» Exercise aim
Show every line of the records that contains the string "width", treating uppercase and lowercase as different.

» Records to process
== == ==

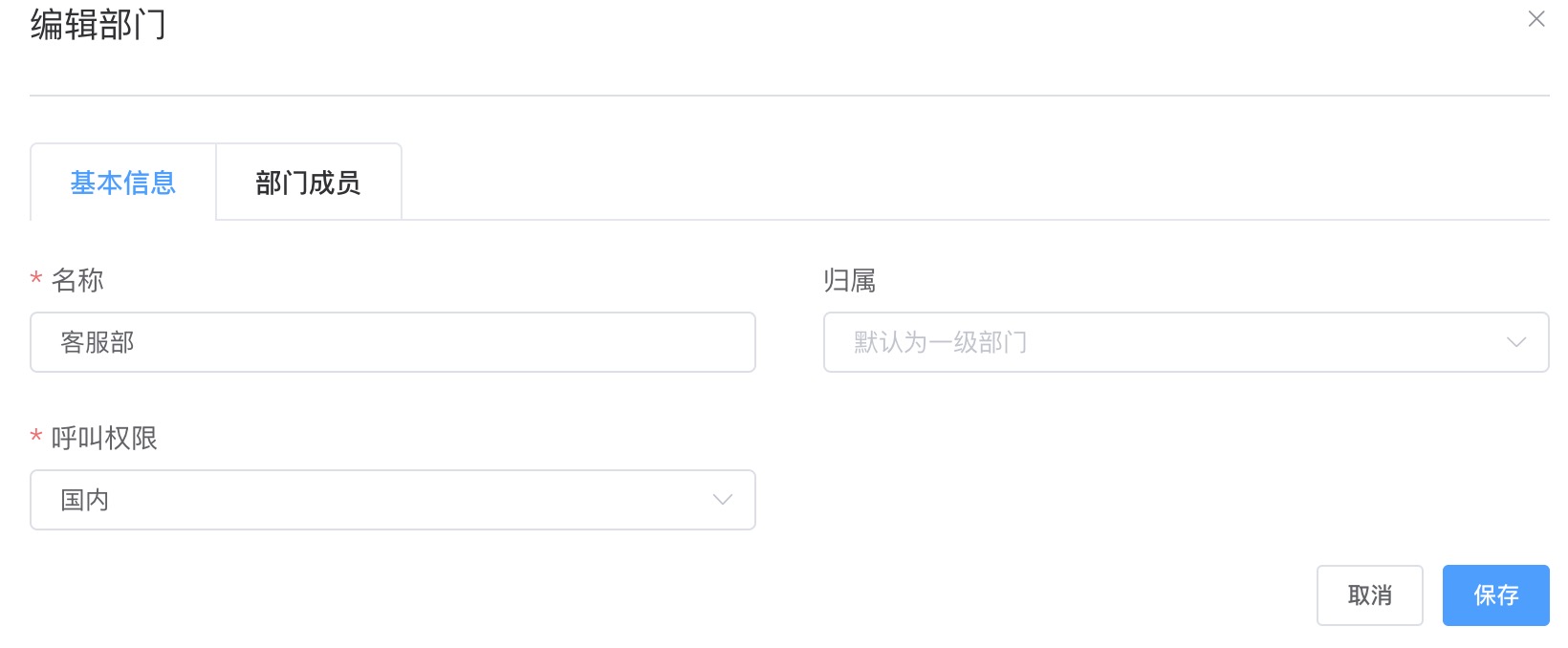Click inside the 名称 field showing 客服部
The width and height of the screenshot is (1568, 648).
pos(392,342)
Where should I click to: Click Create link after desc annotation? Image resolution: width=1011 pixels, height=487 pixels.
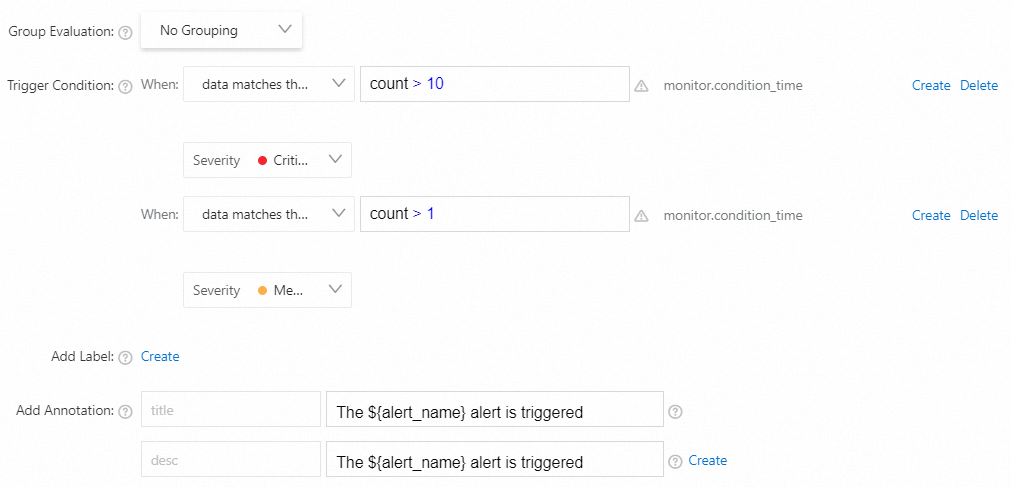tap(708, 461)
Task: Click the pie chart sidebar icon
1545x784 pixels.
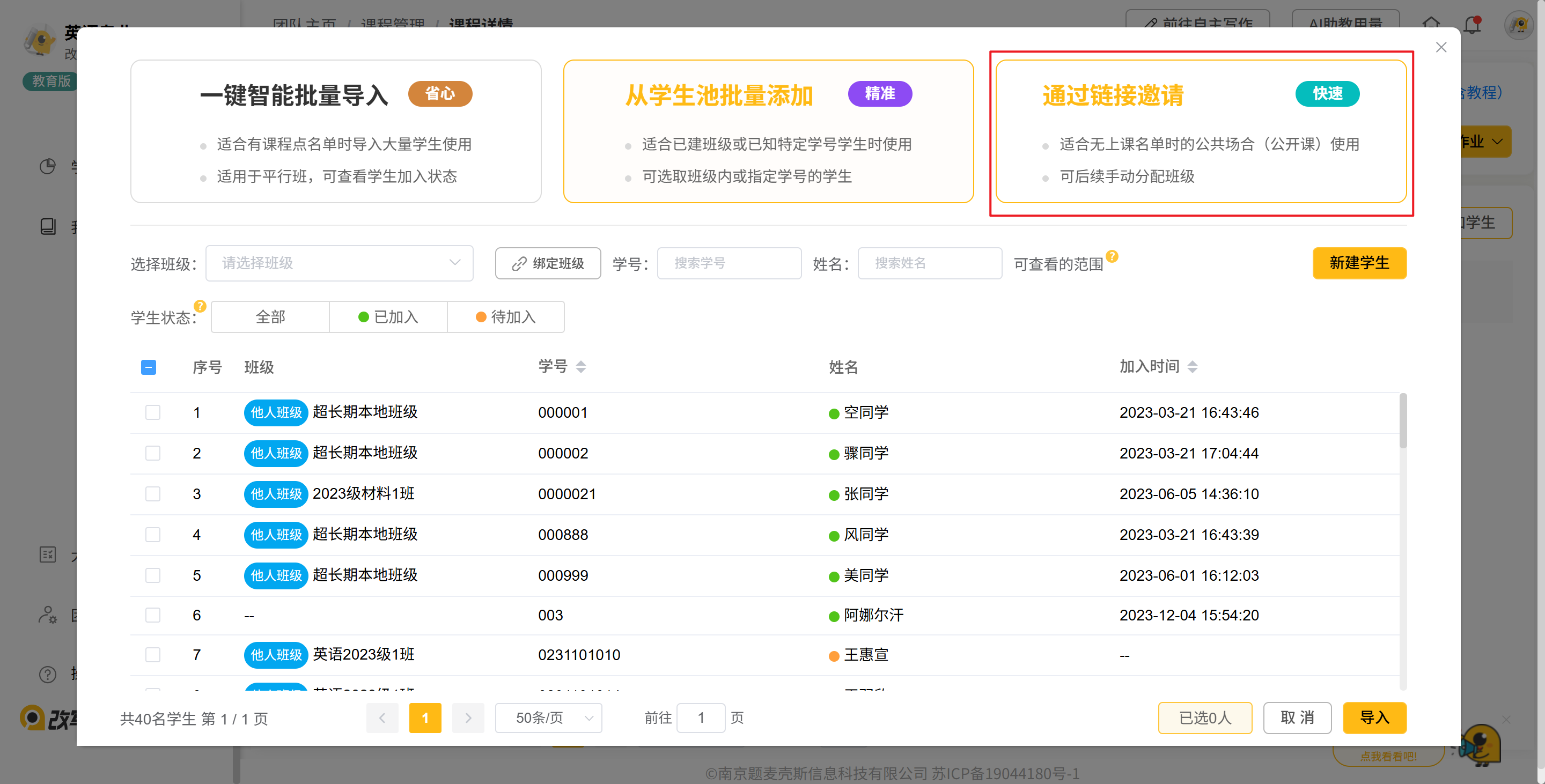Action: 47,167
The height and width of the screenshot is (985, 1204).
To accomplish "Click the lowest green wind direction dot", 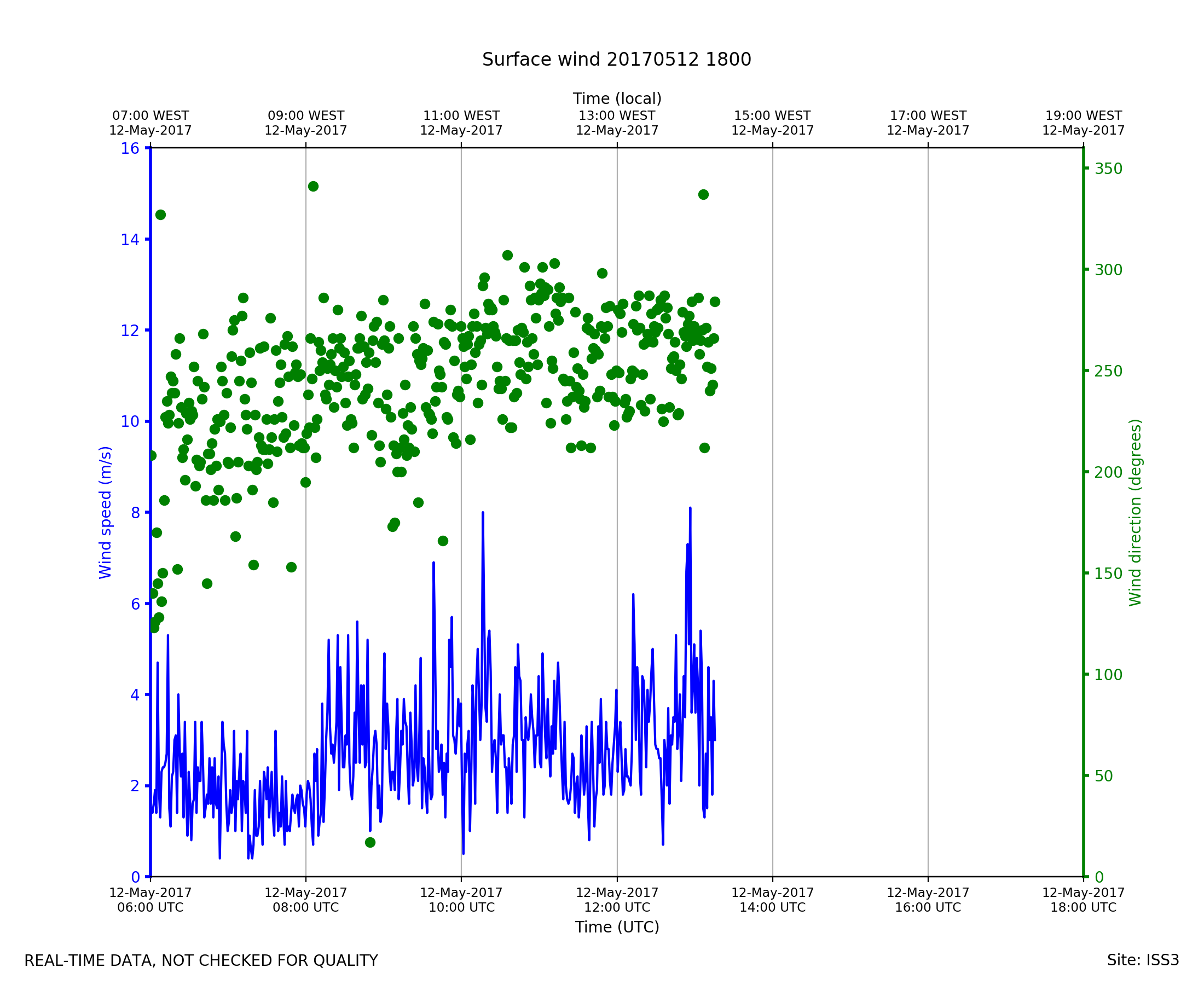I will tap(370, 843).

== == ==

» Written solution
The width and height of the screenshot is (1568, 648).
Where should I click to: Click Create link after desc annotation? Image resolution: width=1011 pixels, height=487 pixels.
The height and width of the screenshot is (985, 1204).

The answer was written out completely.